I'm writing this from LaGuardia, where it's past the official boarding time and the plane isn't here yet. I suspect we'll be late.

Last night after Shabbat Magid came to visit and we went to JP Lick's for conversation and ice cream. (This seems to be canonical; I've gone for ice cream and conversation several times this week.) We sat at a table outside (the weather was good, not too hot nor sticky) until an employee kicked us out and we noticed that it was 12:30. Oops. :-) I don't mind; I hope Magid didn't have any early-morning plans.

Several times over the week when classmates have asked me what I was planning to do that night (or what I'd done the previous night), I've said things like "have dinner with friends". People have commented on my having local friends as if it's unusual; they always want to ask where I know them from. Usually I've said something vague like "college" (technically true of some of my SCA friends, though we didn't necessarily attend the same schools) or "mailing lists". In the age of the internet, is this still that unusual? While it's not true that I know someone in every city, the last several times I've taken a trip, I've had a connection to at least one person on the other end -- even though that hasn't been the purpose of the trip. But, all that said, I found I wasn't ready to broach the SCA or LiveJournal with my classmates.

To continue the theme, when we finished up today around 12:30, I gambled and called Goldsquare (who I'd failed to connect with earlier in the week). I had a 4:00 flight and was calling from Newton, so this was dicey and boiled down to "are you free right now?". Which he and his sweetie were, and we had time to have a bite in Brookline before they kindly dropped me off at the airport. I enjoyed meeting her and catching up with both of them. (Though I hadn't met her, I felt like I knew her at least a little via his writing.)

6:04 and my 6:15 flight is just starting to board. More later.

Later: left 45 minutes late, arrived on time. Either they pad the schedule drastically or we caught one heck of a tailwind. :-)

Thursday and Friday summary

Again, summary now and more later (I hope): Read more…

Wednesday summary

I'm short on time right now, so I'll summarize what we covered now and fill in details later.

Wednesday morning:

  • Study with a partner (and not just on your own) is essential, and it's a core value of this school.

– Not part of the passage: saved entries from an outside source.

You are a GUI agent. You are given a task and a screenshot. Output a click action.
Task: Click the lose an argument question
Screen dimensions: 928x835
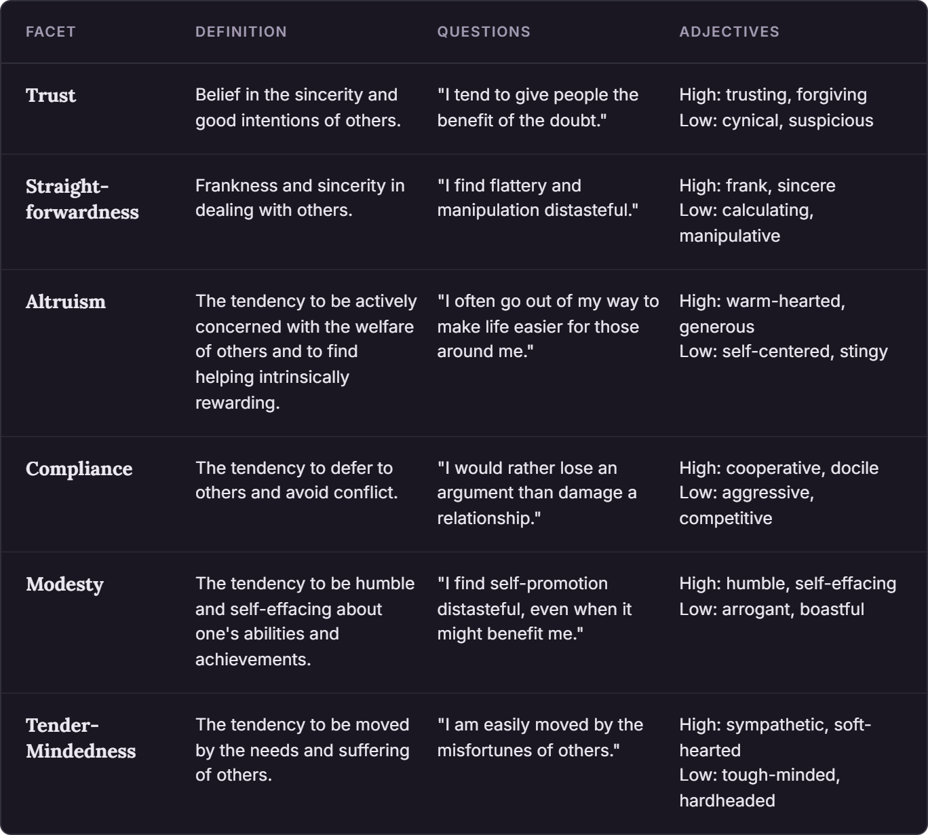coord(537,494)
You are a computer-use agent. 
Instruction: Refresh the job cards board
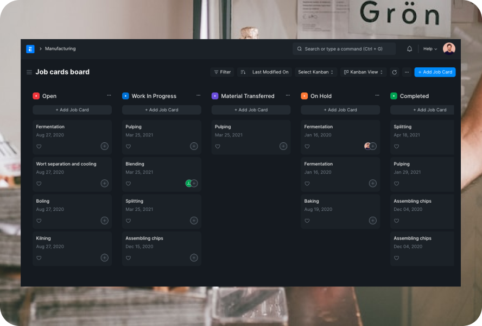coord(394,72)
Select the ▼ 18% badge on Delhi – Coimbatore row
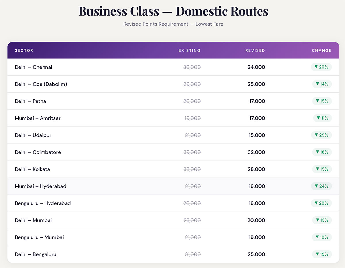The width and height of the screenshot is (345, 268). click(322, 152)
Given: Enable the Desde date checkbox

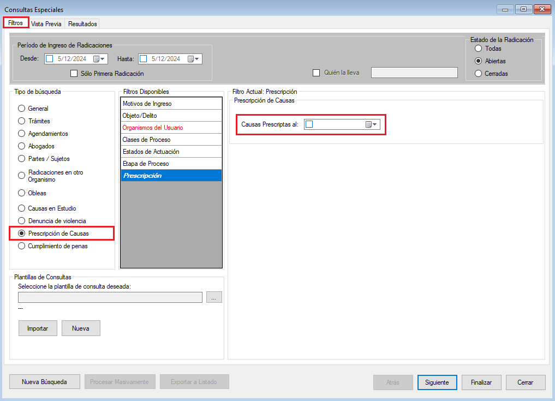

  • II Samuel chapter 21 is the rather disturbing story of how the Gibbeonites get revenge for a wrong done to them by Saul. (King David ends up handing over sons of Saul knowing they will be killed.) Yevamot 78b-79a discusses this in some detail. It's fascinating, and I'll come back to it later.

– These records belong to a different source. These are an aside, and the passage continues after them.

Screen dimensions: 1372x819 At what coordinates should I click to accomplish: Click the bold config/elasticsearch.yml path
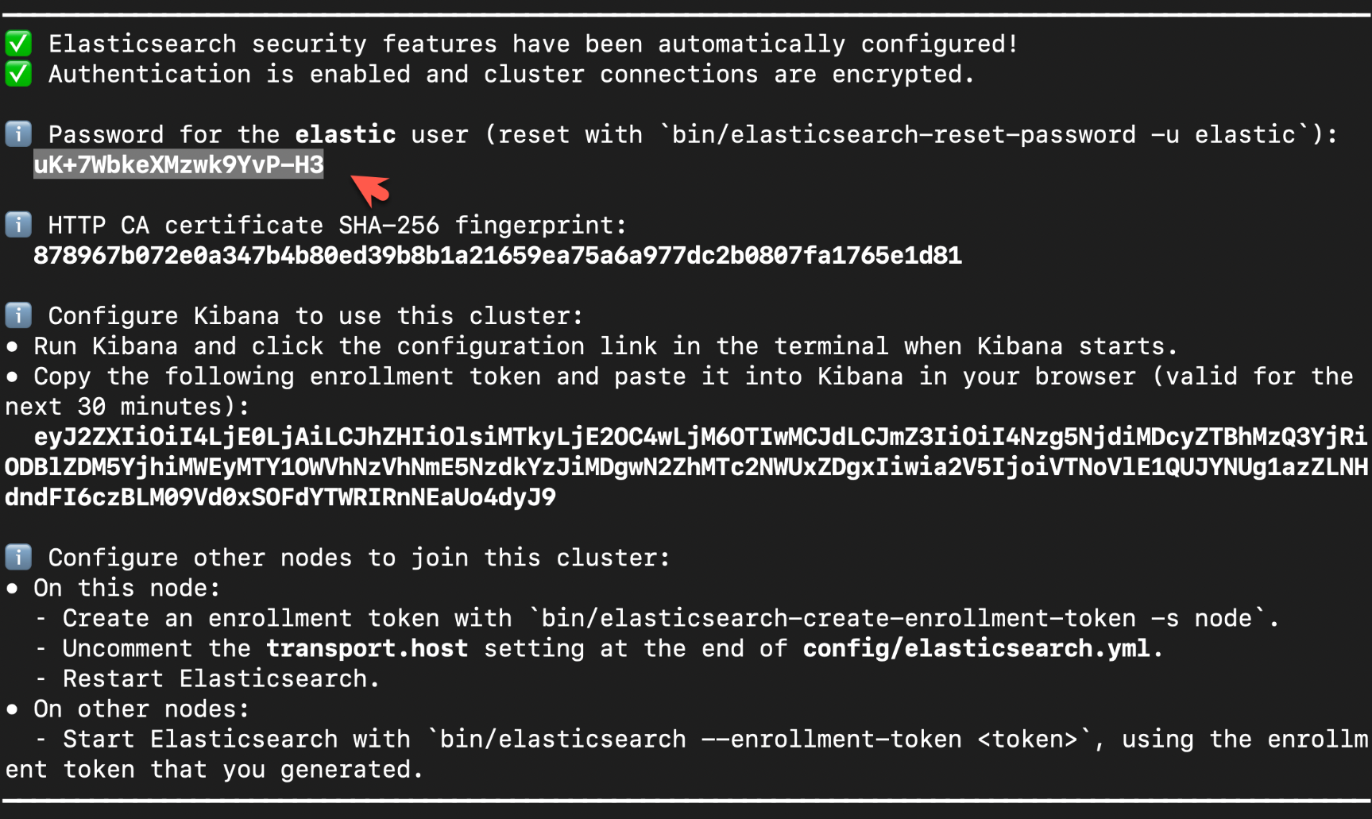[976, 649]
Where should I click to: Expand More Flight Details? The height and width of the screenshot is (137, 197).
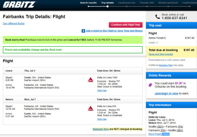click(159, 134)
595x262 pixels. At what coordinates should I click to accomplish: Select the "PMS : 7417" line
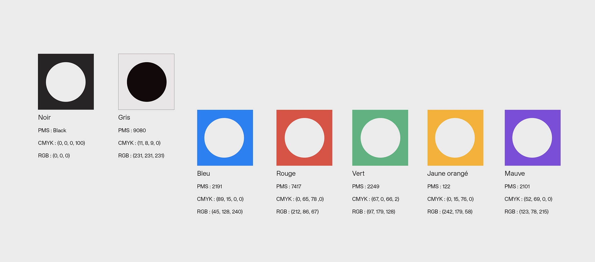pyautogui.click(x=289, y=186)
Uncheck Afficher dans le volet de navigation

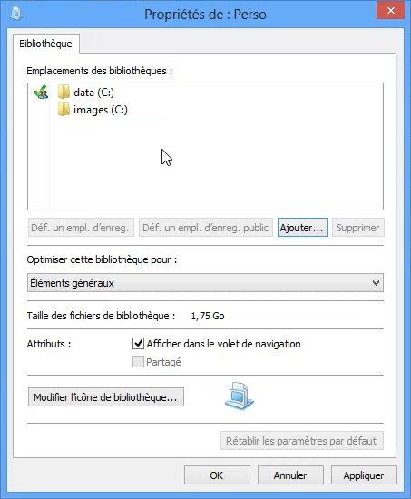(x=138, y=343)
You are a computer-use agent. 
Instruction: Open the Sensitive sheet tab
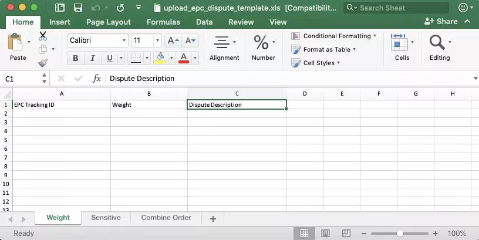(x=106, y=218)
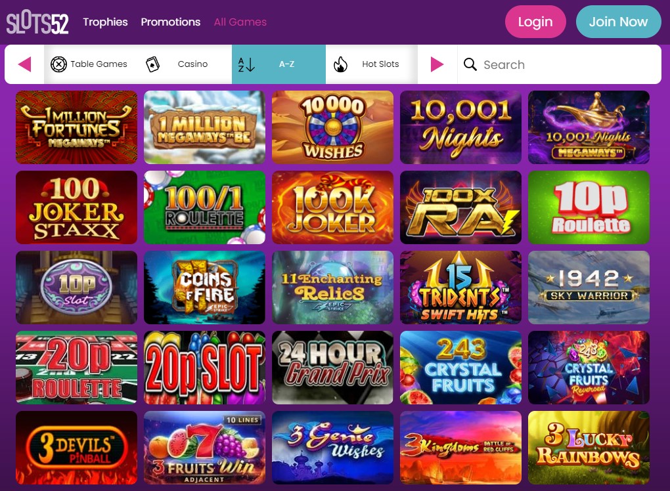Open the Trophies menu item
This screenshot has width=670, height=491.
[x=105, y=22]
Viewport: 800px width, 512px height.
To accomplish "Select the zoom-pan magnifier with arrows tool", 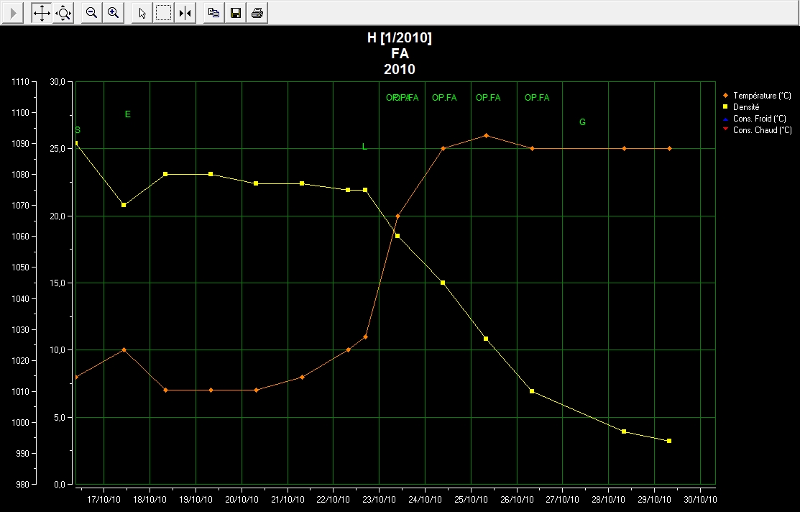I will pyautogui.click(x=64, y=13).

  • We looked at a modern text on the obligations of Israel to its Arab citizens that hearkens back to the original situation the Gibbeonites were in.

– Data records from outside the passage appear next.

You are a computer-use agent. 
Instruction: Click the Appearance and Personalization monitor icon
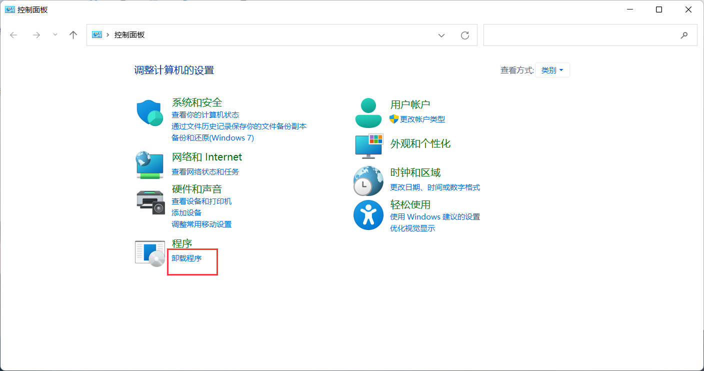[369, 145]
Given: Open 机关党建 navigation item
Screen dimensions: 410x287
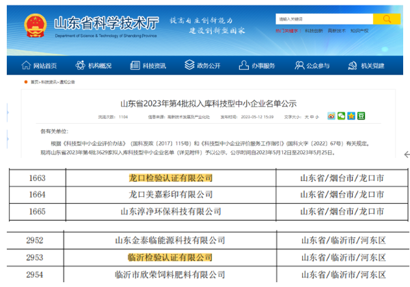Looking at the screenshot, I should pyautogui.click(x=373, y=66).
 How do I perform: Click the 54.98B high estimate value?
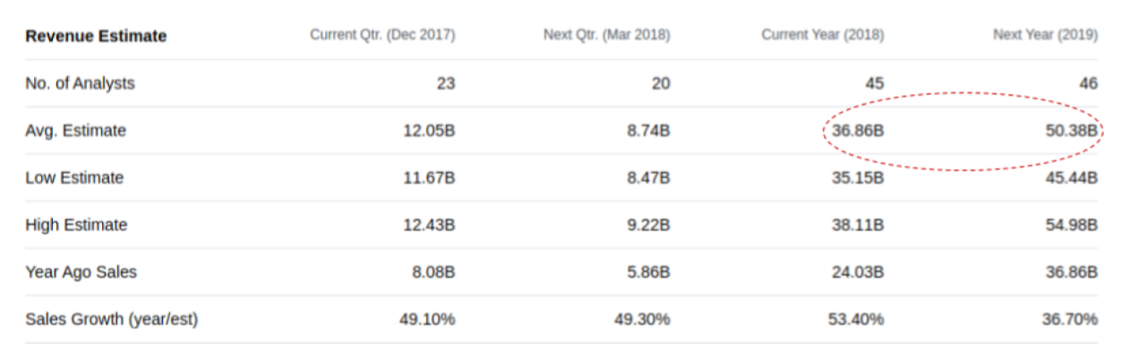tap(1070, 225)
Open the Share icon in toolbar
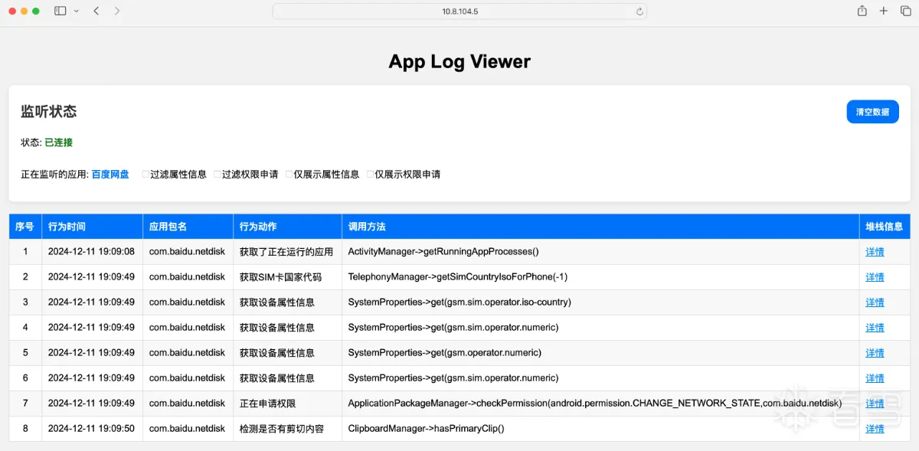Screen dimensions: 919x451 tap(862, 11)
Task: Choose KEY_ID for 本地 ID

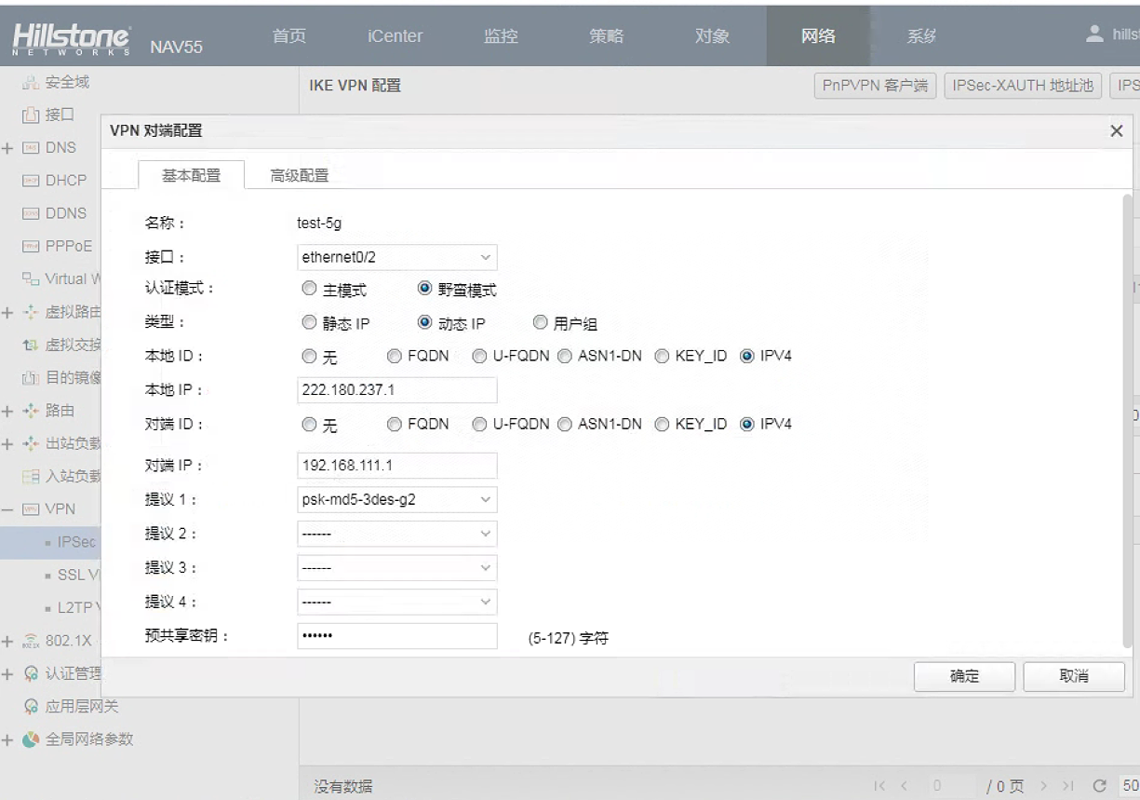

  • We looked at another modern text (by a rabbi who is an adviser of President Bush) applying this same talmudic passage to war and responses to terror. Looking at this and the previous in sharp contrast was interesting.

  • Another theme: halacha is a centuries-long process of seeking ("halacha" from "walk"); it is not just a static handbook.

  • We had some time so we started looking at the story of Serach bat Asher (Mekhilta d'Rabbi Yishmael on Beshelach)

Wednesday afternoon: guest lecture from Rabbi Sharon Cohen Anisfeld, dean of the rabbinic school, titled "Leadership in Response to Diversity and Change".

  • Two fundamental questions of leadership: "why me?" and "who knows?".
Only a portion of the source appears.